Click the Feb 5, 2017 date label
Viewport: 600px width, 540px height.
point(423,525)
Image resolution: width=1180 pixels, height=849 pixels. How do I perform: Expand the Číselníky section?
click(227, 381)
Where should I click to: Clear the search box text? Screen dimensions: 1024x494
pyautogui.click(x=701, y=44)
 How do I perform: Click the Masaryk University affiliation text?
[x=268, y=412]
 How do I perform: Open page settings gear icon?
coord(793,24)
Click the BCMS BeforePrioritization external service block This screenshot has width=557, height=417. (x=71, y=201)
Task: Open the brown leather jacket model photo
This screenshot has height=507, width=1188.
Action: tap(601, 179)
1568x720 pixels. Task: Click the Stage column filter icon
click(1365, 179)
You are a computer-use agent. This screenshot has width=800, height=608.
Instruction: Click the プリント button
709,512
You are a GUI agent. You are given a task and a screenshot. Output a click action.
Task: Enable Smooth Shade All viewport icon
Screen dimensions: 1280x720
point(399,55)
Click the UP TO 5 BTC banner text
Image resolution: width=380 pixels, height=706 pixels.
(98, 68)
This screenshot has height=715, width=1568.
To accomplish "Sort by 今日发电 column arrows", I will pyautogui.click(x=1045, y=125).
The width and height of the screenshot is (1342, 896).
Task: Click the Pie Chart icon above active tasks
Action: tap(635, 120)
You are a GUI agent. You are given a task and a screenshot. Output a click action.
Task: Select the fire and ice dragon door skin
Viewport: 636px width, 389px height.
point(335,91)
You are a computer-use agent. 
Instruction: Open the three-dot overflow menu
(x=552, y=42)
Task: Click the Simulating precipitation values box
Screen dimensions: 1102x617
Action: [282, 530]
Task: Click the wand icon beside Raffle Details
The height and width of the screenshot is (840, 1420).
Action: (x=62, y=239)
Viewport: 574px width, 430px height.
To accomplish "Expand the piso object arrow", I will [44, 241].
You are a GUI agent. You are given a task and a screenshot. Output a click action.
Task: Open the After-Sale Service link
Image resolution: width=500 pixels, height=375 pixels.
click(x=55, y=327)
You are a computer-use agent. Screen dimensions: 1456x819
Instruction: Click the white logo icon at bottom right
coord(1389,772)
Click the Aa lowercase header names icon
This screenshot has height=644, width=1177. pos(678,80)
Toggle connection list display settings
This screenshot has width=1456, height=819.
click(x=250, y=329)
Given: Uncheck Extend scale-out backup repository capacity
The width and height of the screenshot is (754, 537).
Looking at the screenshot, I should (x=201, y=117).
━━━━━━
Work item ::
Using the records above, copy word for word the line with "Screen dimensions: 1102x617", the line with "Viewport: 574px width, 430px height.", and every line between them.

Answer box ::
Screen dimensions: 1102x617
Action: [282, 530]
Task: Click the wand icon beside Raffle Details
The height and width of the screenshot is (840, 1420).
Action: (x=62, y=239)
Viewport: 574px width, 430px height.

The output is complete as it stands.